By Scott Hirsh
It’s sad but true: we system managers won’t cut ourselves any slack. We repeatedly put ourselves in jeopardy, often making the same mistakes time after time. We even break all the rules we impose on others. Don’t believe me? See if you recognize any of these examples.
1. Hand crafted system management
Ah yes, the good old days. Peace, love and tear gas (I never inhaled). But here’s a news flash, sunshine: for system managers, the ’60s are dead. Predictable, repeatable tasks can and should be automated. If you can script it, you can schedule it. And if you can schedule it, you can automate it. So what are you waiting for? Do you like (take your pick): streaming jobs by hand; adjusting fences and priorities by hand; reading $STDLISTs; staring at the console waiting for that one important message? For this you went to college?
And yet, we (or our management) come up with lots of lame excuses for running a stone-age operation. Can’t afford the automation products, don’t trust automation, can’t trap every error, blah blah blah. Those excuses may fly when you’re small, but suddenly you have more systems, bigger systems and manual management turns your shop into burn-out central. Now there’s turnover costs, downtime costs, opportunity costs.
Oh, and by the way, it’s much more expensive to implement automated management in a large, busy environment than it is to grow automated management from a smaller environment. Perhaps some of us are just adrenaline junkies, or we fear not being needed. Get over it and automate already.
2. The disappearing act
A close personal friend of mine — okay, it was me — once made a change to Security/3000’s SECURCON file, then left for an all-day meeting about 40 miles away. Guess what? None of the application users could log on after my change. Way back then, my pager almost vibrated off my belt from that one. And it made for some interesting meetings when I got back.

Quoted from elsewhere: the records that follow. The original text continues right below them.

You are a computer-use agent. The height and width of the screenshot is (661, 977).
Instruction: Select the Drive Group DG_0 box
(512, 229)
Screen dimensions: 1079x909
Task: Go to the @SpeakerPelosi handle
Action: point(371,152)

I have seen lots of cases where a system manager made a configuration change, installed a patch, or fussed with SYSSTART or UDCs, then immediately went home. Big mistake. If you’re lucky, you live near your data center and can zip right back to repair the carnage that was discovered right away. If you’re not lucky, first you don’t discover your mistake until the worst possible moment — say, around the heaviest usage period the next day — and then you’re forced to take the system down to fix the problem. Ouch.
3. A lack of planning on my part does constitute an emergency on your part
A variation on No. 1. We are the eternal optimists. No matter how invasive the procedure, everything will work out perfectly, right? How many PowerPatches must we install before we realize we must leave adequate time for testing the patched system and perhaps back that sucka out? No really, this time HP (or your favorite vendor) has learned from past mistakes and has a bullet-proof update. No need to leave a cushion for collateral damage. Right.
Every decent system administration book offers the same advice: Don’t do anything you can’t undo. Make a backup copy of whatever you’re changing. Keep track of the steps you followed. Be prepared to back out whatever you’re doing. Because that contingency time can inflate your update schedule by hours, it’s unlikely you can safely make a system change at any time other than weekends or holidays.
4. I’ve got a secret
You make changes but don’t tell anyone about them. Let’s be charitable and say your changes worked as planned. Unfortunately, nobody knew you were going to make the change. I have seen a change as innocuous as modifying the system prompt have unintended consequences (Reflection scripts looked for the old prompt and now wouldn’t work). The term “system” implies interrelationships. Anything we do has a ripple effect. When we don’t tell others that we’re about to make a change — “they wouldn’t let me do it if I told them!” — we don’t do ourselves any favors. I would love to hear other war stories under this category (hint, hint).